> Work to complete:
Give back the entries exactly as they read, leaving each image out.

### Extracted data

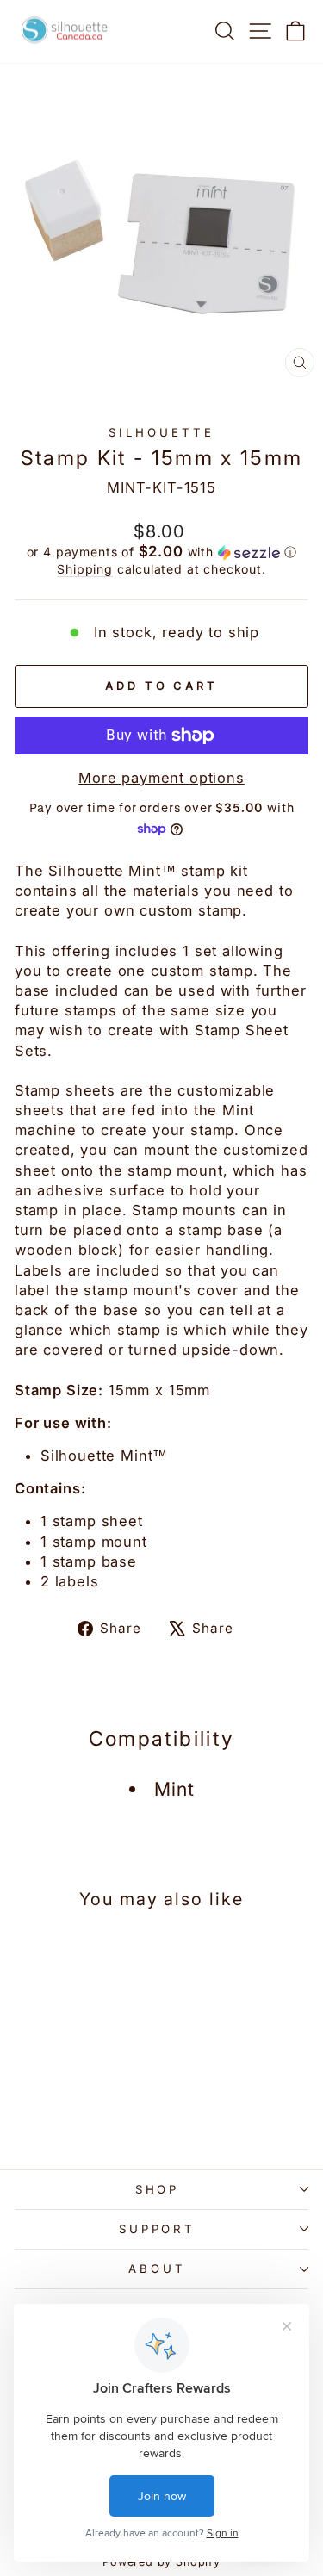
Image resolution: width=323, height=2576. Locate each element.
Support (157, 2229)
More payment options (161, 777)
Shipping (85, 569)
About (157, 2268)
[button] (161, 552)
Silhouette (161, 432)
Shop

######

> Answer space:
Image resolution: width=323, height=2576. Locate each element.
Support (157, 2229)
More payment options (161, 777)
Shipping (85, 569)
About (157, 2268)
[button] (161, 552)
Silhouette (161, 432)
Shop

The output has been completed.